- _EXERCISE OBJECTIVE_:
Go through the entries and say how many lines contain the string "checkbox". The number is the whole answer.

********************

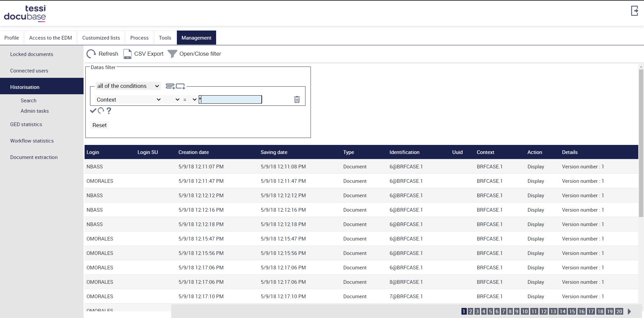This screenshot has height=318, width=644.
Task: Click the tessi docubase logo
Action: 25,13
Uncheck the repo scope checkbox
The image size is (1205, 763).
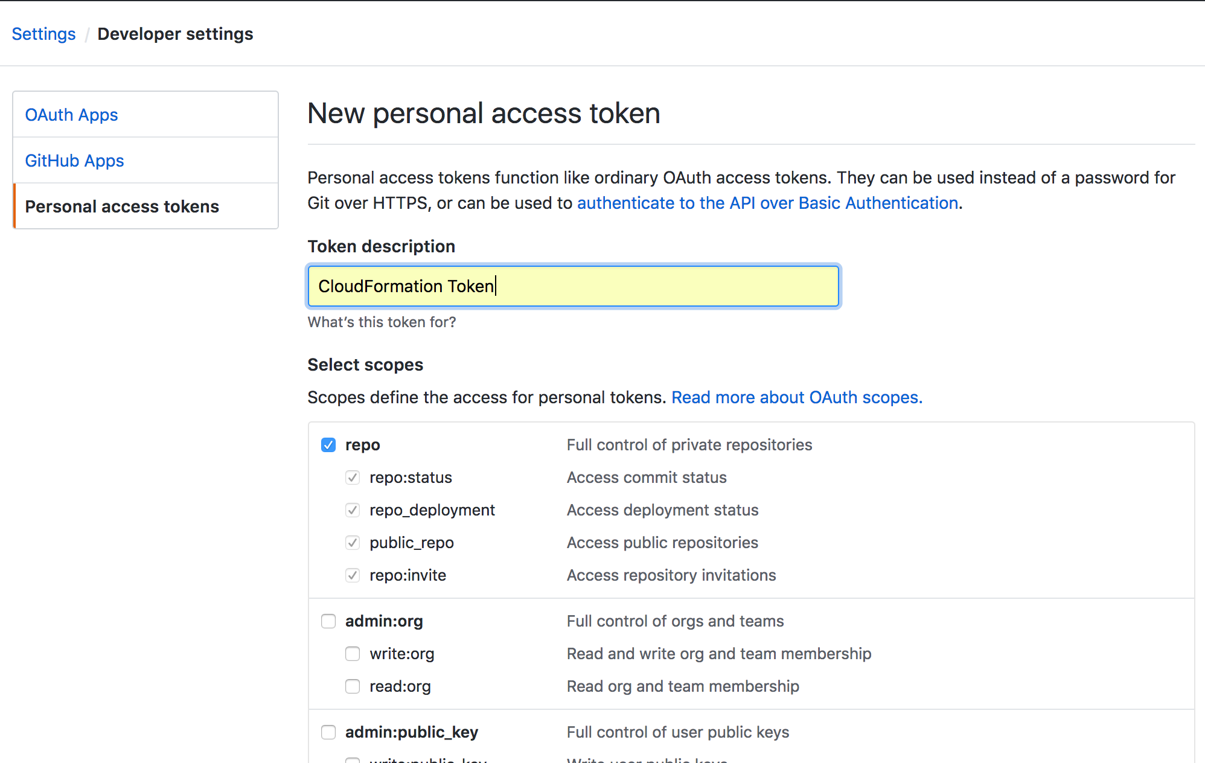(x=328, y=445)
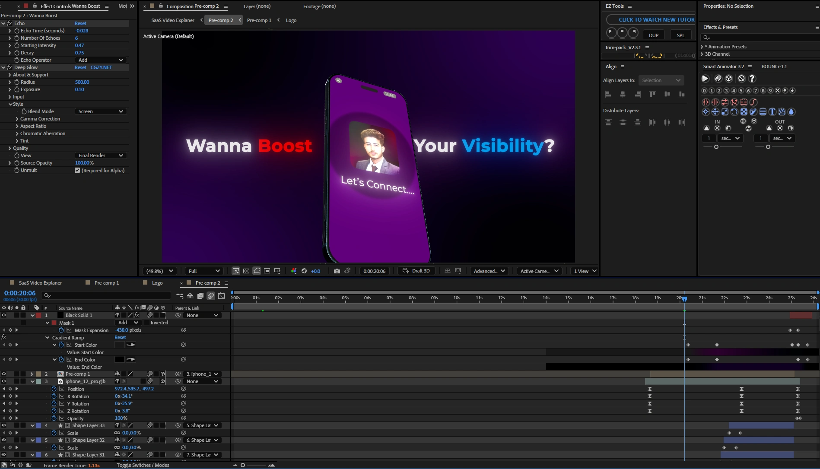
Task: Uncheck (Required for Alpha) under Unmult
Action: pyautogui.click(x=77, y=170)
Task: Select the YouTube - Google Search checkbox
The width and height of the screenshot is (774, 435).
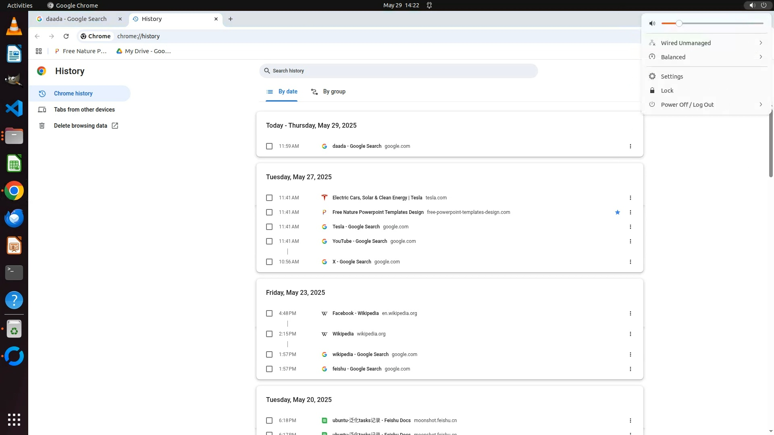Action: 269,241
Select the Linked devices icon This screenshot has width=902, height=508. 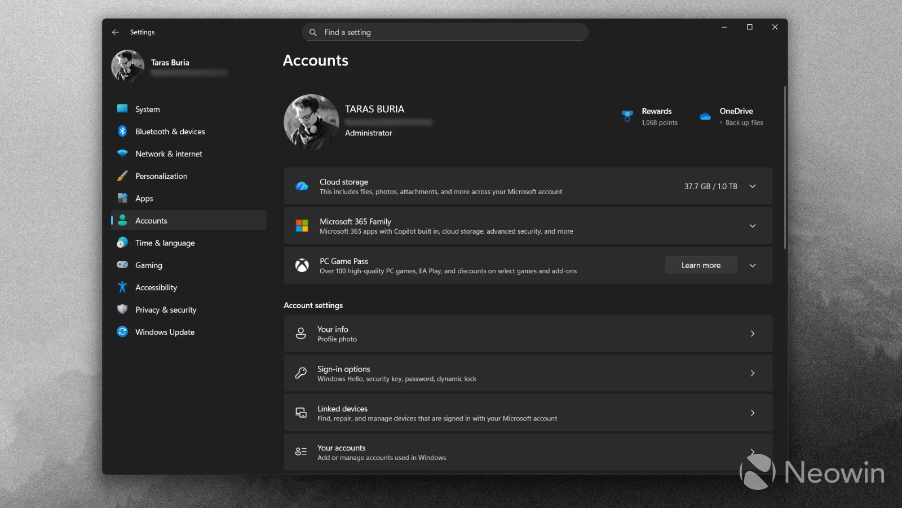[300, 413]
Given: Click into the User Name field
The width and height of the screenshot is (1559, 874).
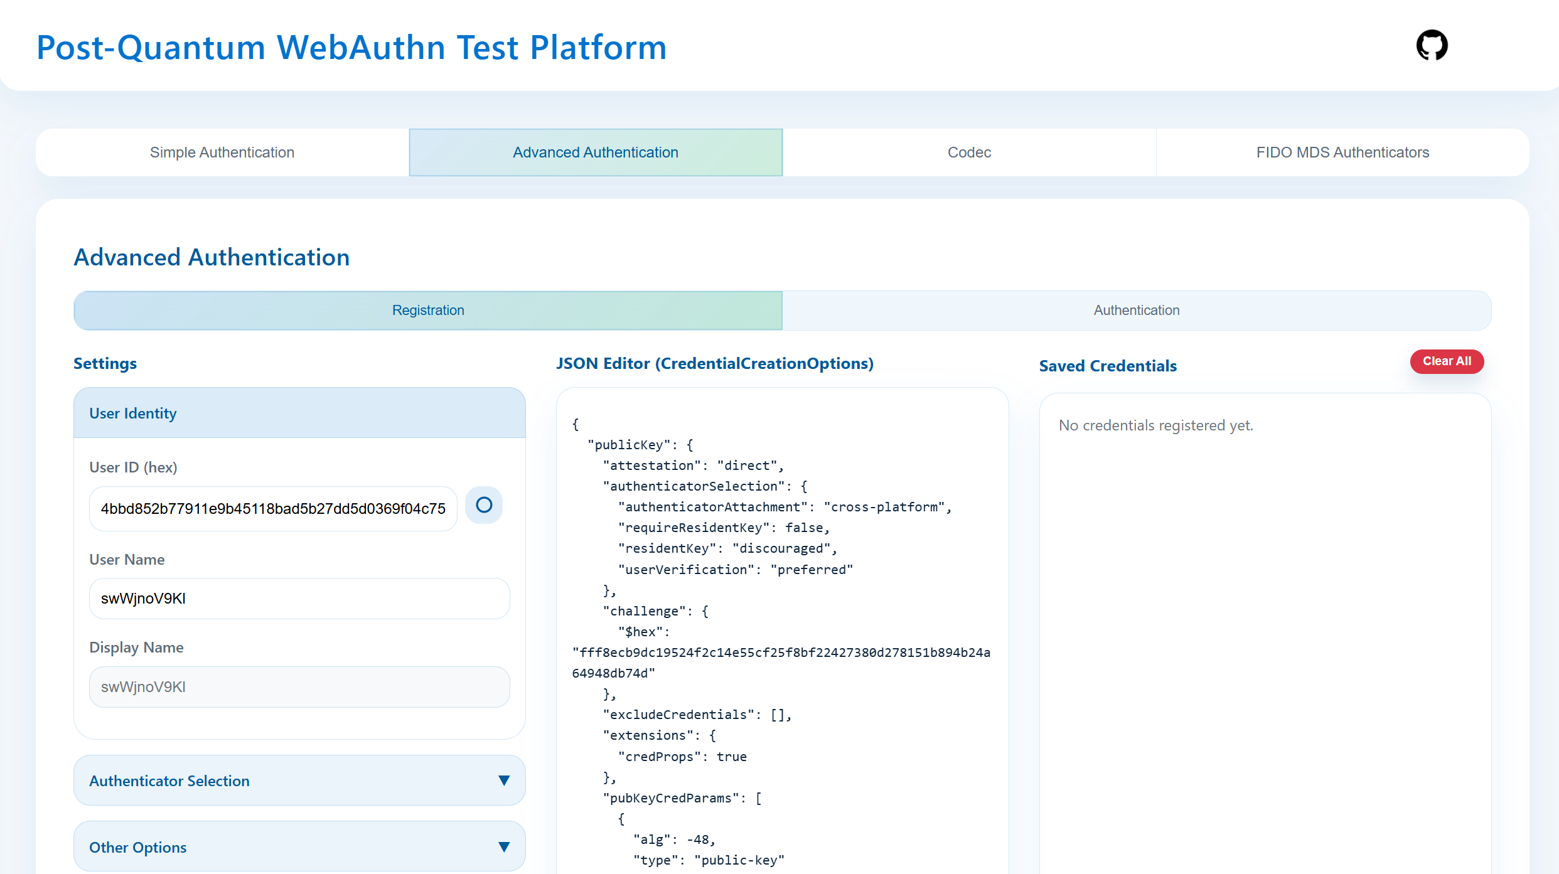Looking at the screenshot, I should pyautogui.click(x=299, y=599).
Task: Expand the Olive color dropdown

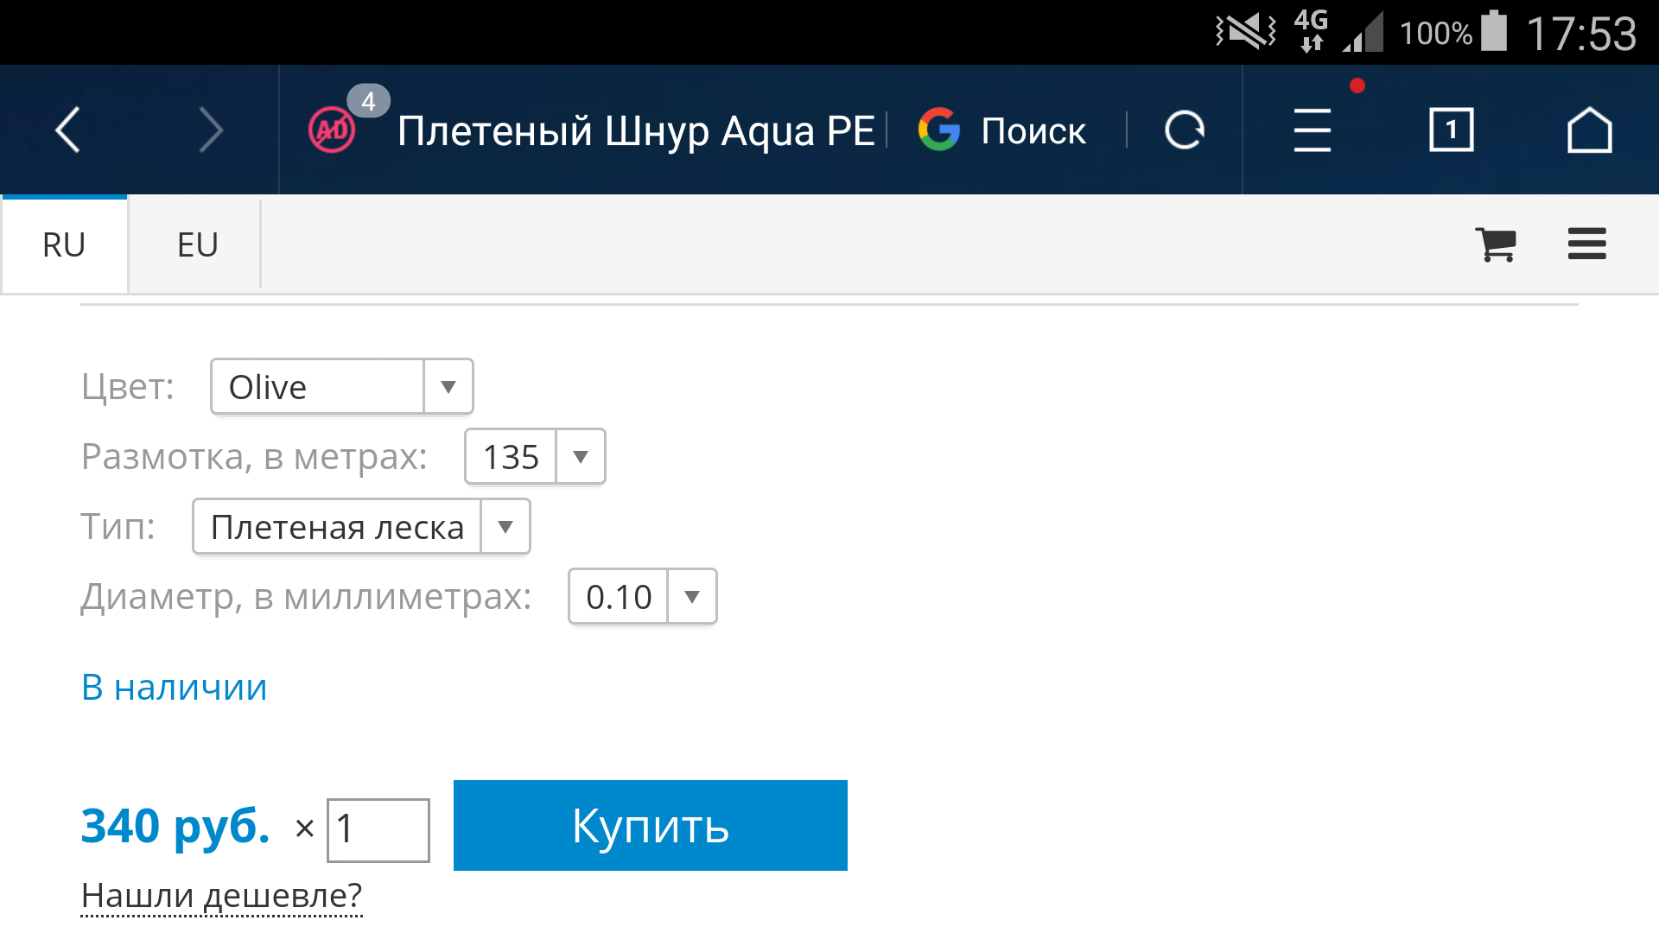Action: (x=342, y=387)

********************

- _ANSWER TO THIS TASK_:
2